Which brings me to the subject of Gloria Allred, who like a magical puff of smoke appears and injects herself into matters in which she has no client or connection. She has written to David Letterman, displayed a poster with advice for him and given interviews regarding his admitted affairs. She has suggested (without a modicum of proof) that he may have been guilty of sexual harassment of those with whom he had an affair. But in seeking the Ambulance Chaser Award of the Year, she suggests that those employees who did NOT have an affair with David Letterman may have sexual harassment claims.

Her reasoning is that if those who had the affairs benefited in some way, than those who did not were sexually harassed by the hostile workplace created (and that of course assumes that they knew of the affairs). I take it that she advocates an equal opportunity employer--if the boss has sex with one or more employees, he must have it with all or face the consequences.

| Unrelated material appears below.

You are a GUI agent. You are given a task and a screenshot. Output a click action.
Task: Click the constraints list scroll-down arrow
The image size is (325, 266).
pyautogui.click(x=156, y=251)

She takes it one step further by suggesting that the male employees may also have a claim, because Letterman was obviously interested in women only and therefore, they were adversely affected because they did not receive the (yet undisclosed) largess others received!

So that there will be no mistake about my intentions. I am not a defender of David Letterman's conduct if it should amount to sexual harassment. I am a devoted advocate of free speech and fierce opponent of sexual harassment, but I am also a proud member of the legal profession. When lawyers speculate about wrongdoing, advance claims without factual basis and utilize those techniques to obtain clients, I wince for all of us who view the practice of law as an honorable and worthy profession. This conduct may bring in business, but it demeans the profession and feeds the public's disgust for it.

Note: In the old common law champerty and maintenance were prohibited. According to Wikipedia "maintenance was the intermeddling of an uninterested party to encourage a lawsuit."